Strong Q3/F03 results in-line with expectations
Carmanah reported strong Q3/F03 financial results last week that were in-line with our expectations. Revenue increased 43.4% year over year to $2.3 million and net earnings rose 163.1% to $0.1 million. The company reported EPS of $0.00 in both quarters. A few points are worth noting:
The increase in revenue this quarter is a reflection of the early success of Carmanah’s solar-powered LED lights in a variety of newer end markets – namely the aviation and transit segments (30% of the quarter’s revenue). We expect this diversification strategy to continue to bear fruit in the quarters and years ahead.
Bearing in mind that its products are produced in Canada and priced in US dollars, we were pleased to see Carmanah’s 54.1% gross margin, consistent with the year-to-date average.
All other cost items continued to be well contained, and in fact grew at a slower rate than revenue. We expect this trend to continue.
Carmanah had cash and equivalents of $1.4 million at the end of the quarter, working capital of $3.4 million, and negligible long-term debt. At the end of the quarter, Carmanah had a backlog of $1.1 million (recall that the company got a $1.6 million order for 300 bus shelter lighting systems for the city of London, England). That said, this isn’t really a backlog-based business at this point. Most of Carmanah’s orders are still relatively small and turn over quickly.
AVVA joined the fold effective October 1,2003
Carmanah received shareholder approval to acquire Alberta-based AVVA Technologies for roughly $2.9 million (3.1 million shares at a deemed price of $0.95). AVVA’s financial results will be reflected in Carmanah’s statements beginning in Q4 (the transaction has an effective date of October 31, 2003). AVVA has 25 employees.
AVVA designs, manufactures, and distributes LED illuminated (edge lit) signs for corporate identity, point of purchase sales, and architectural applications in North America. In 2002, AVVA entered the roadway market with LED-based, edge lit, street signs with some early success. The roadway market is one of Carmanah’s targeted end markets.

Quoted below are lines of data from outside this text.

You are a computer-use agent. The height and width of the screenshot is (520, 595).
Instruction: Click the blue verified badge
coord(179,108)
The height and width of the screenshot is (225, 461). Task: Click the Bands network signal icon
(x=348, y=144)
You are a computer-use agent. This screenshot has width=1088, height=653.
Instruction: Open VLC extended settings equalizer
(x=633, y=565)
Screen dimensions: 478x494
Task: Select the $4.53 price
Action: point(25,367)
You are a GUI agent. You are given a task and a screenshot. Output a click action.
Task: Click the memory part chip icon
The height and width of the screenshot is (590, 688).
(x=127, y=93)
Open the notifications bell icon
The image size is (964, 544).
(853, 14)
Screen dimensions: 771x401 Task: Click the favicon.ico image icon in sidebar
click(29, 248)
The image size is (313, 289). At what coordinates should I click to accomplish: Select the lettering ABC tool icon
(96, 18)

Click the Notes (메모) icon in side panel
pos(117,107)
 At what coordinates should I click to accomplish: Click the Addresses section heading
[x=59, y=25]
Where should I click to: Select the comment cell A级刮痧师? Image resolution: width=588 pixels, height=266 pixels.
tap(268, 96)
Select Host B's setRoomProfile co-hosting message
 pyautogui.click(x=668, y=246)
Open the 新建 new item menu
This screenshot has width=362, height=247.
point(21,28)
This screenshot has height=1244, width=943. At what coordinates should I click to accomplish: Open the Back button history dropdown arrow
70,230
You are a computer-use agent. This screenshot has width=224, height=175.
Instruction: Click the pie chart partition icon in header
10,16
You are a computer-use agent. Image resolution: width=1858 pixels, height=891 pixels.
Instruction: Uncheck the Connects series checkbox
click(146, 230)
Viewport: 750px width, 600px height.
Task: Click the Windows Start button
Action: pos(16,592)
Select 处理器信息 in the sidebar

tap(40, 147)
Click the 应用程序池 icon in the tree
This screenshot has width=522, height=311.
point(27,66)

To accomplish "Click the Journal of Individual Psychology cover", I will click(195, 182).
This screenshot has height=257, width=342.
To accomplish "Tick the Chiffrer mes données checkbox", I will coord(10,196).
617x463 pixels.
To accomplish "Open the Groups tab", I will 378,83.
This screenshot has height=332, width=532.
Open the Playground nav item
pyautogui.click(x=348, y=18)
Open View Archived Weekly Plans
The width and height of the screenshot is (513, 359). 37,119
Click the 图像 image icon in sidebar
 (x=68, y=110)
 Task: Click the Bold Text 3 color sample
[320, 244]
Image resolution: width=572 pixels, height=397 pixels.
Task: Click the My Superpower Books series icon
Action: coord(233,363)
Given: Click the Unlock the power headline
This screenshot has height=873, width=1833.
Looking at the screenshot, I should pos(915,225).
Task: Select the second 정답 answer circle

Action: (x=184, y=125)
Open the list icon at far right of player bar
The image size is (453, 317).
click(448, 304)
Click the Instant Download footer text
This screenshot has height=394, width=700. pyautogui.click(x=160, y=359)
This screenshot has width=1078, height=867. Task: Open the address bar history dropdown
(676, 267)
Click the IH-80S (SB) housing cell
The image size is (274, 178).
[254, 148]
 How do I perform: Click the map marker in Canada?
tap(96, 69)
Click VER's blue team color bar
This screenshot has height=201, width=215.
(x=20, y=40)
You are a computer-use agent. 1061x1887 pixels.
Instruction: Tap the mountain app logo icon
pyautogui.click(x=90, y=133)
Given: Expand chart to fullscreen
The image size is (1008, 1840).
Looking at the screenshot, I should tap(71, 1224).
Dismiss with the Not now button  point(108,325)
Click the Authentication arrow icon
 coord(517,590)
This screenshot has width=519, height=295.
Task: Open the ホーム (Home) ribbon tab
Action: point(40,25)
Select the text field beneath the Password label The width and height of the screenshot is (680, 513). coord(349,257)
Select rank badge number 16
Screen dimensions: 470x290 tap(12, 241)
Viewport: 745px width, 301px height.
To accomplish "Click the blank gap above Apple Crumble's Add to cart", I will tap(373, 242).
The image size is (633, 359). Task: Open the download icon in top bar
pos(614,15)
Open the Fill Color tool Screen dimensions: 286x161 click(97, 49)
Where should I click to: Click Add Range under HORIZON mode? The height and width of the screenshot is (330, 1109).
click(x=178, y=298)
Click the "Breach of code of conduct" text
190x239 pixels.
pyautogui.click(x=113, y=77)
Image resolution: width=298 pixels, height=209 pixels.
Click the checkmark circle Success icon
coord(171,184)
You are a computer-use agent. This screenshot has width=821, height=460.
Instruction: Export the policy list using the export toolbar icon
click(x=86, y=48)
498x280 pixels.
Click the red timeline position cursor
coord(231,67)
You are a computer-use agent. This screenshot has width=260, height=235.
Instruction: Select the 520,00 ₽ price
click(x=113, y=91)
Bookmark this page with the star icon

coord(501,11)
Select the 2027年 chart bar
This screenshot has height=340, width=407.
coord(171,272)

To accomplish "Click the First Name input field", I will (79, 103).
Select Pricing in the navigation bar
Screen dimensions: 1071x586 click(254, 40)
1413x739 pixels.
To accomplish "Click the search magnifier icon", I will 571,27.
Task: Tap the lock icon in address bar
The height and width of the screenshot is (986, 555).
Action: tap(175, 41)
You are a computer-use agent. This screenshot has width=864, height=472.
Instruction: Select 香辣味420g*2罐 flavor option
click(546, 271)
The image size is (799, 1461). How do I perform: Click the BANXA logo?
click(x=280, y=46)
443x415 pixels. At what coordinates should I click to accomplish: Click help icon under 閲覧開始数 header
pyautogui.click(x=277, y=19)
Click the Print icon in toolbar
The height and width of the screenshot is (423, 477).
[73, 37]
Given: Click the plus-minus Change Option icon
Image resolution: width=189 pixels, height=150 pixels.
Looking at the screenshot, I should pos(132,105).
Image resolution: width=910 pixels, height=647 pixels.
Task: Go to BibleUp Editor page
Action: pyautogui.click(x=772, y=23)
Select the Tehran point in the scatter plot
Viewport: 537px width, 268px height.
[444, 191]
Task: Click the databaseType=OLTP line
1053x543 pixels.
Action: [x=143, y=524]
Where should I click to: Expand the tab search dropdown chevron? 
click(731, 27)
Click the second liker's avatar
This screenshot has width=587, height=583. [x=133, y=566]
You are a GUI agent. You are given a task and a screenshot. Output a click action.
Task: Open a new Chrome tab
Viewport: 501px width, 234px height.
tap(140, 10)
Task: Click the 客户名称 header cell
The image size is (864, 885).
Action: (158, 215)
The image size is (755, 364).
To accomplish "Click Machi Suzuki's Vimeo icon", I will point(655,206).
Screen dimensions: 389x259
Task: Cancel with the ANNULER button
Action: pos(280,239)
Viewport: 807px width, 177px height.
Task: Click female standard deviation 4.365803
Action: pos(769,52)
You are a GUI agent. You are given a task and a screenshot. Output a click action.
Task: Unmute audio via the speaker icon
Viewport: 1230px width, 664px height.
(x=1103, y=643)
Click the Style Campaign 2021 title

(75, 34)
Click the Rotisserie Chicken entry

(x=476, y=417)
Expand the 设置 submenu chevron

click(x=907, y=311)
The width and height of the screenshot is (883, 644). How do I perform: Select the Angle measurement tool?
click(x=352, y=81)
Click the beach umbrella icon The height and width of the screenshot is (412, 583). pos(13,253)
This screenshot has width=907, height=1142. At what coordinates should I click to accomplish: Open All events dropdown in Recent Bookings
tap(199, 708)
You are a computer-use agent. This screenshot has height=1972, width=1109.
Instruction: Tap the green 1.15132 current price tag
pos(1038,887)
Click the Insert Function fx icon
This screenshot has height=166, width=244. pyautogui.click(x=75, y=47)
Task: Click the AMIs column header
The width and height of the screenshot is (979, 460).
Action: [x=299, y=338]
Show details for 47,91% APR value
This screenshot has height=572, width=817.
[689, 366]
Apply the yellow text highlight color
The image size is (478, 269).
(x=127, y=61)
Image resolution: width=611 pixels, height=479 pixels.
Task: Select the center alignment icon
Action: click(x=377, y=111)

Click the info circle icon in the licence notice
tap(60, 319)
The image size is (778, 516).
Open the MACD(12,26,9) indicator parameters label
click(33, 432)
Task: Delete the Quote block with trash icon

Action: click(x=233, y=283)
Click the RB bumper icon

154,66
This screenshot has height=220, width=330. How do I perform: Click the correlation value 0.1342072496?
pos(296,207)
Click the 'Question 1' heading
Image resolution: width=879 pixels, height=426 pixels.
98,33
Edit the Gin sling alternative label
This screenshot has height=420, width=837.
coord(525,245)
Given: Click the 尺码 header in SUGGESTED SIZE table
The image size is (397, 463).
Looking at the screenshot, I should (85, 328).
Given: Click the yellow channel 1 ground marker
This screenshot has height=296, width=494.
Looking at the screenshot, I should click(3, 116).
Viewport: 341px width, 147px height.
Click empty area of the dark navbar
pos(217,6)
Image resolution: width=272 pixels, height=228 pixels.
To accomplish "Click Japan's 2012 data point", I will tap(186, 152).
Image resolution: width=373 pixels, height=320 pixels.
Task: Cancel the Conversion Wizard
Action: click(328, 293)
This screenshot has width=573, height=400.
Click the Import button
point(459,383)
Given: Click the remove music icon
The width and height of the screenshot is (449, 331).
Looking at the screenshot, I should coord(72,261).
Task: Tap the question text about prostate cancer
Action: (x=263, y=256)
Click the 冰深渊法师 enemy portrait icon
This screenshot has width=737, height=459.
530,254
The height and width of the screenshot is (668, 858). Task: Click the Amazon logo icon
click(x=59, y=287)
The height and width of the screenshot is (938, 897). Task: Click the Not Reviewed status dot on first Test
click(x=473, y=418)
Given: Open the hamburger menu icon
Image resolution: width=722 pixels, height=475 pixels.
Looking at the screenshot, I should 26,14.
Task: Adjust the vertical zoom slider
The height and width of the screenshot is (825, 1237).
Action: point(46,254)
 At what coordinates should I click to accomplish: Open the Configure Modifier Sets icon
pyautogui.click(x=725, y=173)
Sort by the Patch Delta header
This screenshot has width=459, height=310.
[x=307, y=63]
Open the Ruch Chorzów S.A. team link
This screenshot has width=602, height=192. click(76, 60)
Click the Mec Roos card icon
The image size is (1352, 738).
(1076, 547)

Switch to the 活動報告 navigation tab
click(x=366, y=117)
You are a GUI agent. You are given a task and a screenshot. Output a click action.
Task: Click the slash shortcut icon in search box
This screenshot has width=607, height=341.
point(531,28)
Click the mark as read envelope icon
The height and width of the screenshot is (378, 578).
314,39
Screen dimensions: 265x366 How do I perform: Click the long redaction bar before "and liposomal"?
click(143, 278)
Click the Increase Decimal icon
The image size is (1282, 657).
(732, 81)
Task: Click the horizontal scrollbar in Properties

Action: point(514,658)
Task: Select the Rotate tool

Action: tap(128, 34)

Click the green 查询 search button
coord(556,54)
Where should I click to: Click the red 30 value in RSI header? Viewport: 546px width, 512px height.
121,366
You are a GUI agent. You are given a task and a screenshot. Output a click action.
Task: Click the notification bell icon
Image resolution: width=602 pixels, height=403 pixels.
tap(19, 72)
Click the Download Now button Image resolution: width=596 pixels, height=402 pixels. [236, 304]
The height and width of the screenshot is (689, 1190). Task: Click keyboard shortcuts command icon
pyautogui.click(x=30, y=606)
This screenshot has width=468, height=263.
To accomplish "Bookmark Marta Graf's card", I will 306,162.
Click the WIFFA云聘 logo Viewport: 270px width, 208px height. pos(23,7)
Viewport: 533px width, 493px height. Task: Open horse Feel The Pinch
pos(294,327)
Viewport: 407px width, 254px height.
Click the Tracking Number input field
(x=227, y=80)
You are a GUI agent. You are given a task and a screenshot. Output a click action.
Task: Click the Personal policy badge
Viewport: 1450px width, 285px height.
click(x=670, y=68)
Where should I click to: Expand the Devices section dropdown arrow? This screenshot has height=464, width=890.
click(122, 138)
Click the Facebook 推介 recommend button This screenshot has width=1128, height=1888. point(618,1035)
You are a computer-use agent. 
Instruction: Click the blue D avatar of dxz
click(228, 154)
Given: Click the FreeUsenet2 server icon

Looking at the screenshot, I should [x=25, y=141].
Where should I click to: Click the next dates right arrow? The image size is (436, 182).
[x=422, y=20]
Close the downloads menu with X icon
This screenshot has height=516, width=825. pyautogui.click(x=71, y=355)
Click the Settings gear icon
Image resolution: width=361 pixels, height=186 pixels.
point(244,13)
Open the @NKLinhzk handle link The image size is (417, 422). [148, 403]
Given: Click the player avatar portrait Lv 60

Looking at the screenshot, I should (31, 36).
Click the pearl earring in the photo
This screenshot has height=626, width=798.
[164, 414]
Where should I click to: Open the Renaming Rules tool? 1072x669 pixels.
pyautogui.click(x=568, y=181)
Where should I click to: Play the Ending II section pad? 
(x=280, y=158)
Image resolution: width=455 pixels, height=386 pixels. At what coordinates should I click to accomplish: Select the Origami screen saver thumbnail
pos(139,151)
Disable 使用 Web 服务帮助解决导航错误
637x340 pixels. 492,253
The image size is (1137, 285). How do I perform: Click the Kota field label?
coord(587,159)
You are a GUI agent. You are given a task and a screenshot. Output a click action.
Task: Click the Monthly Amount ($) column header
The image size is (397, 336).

In the nine months ended June 30, 2003 (September year end), AVVA generated revenue of $2.9 million and EPS of $0.00. We figure AVVA will do somewhere around $3.5 million in revenue for the full year and EPS of $0.00 (this suggests Carmanah paid roughly 0.8 times revenue).
The tentative game plan is to continue to sell AVVP’s indoor products under the AVVA name, while all highways products (solar and non-solar versions) will be branded with the Carmanah name and sold by a common sales rep. Already, two new products using a combination of AVVA and Carmanah technologies are scheduled for release in Q4/F03.
Apart from the complimentary technical expertise of the two companies, AVVA also has excess manufacturing capacity in Calgary that will better satisfy the combined company’s growth over the next couple of years.
Maintaining BUY rating
Based on Carmanah’s financial results for Q3/F03 and the inclusion of AVVA’s business effective October 1, 2003, we are increasing our revenue target for F03 from $8.0 million to $9.0 million. That said, we continue to expect Carmanah to deliver F03 EPS of $0.00.
For F04, we are increasing our revenue target from $15.0 million to $18.5 million (to reflect AVVA), but we have elected to leave our EPS estimate unchanged at $0.06 for the time being. For F05, we are introducing a revenue target of $25.0 million and an EPS estimate of $0.10.
We are maintaining our BUY rating and increasing our one-year target price from $1.25 to $1.50. This translates into a PIE multiple of 25 times and 15 times our F04 and F05 EPS estimates, respectively.
As proven by the blackouts in eastern Canada and the US this past summer, costeffective, solar powered, LED products like Carmanah’s should be well positioned for continued growth in the years ahead.